▶ **Passage given**
You've spoiled my ending :'(

The Highlander's Touch  - Karen Marie Moning

 

I know, I know. I shouldn't complain too much. This is a historical time-travel romance that isn't supposed to be a masterpiece. Most read these kinds of books, well let's be honest, for the sexy Highlander and the sex. 

 

But I don't care if I sound whiny and/or repetitive. YOU SPOILED MY PERFECT ENDING, MISS MONING !

 

Now, to explain what I mean by that. It is a happy ending for the couple, no worries there but it's such a let down that I can barely find the appropriate words to write this review.

 

This book was going to be the one. First two books in the Series were a slow build up, second better than the first in so many ways and the third was building up to be awesome and a true representative of this genre with a good drama which makes the story oh so much more powerful.

 

And then the author had to take all the drama away in a meaning of taking back (erasing in time) everything bad that happened to the heroine during her short life and making her life peachy perfect from the beginning to its end somewhere in the future.

▶ **Exercise task**
In the book review, what kind of book is The Highlander's Touch said to be? The data comes from a different source than the review.

▶ **Recorded information**
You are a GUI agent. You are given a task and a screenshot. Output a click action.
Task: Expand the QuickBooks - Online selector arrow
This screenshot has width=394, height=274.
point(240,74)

▶ **Solution to the problem**
A historical time-travel romance.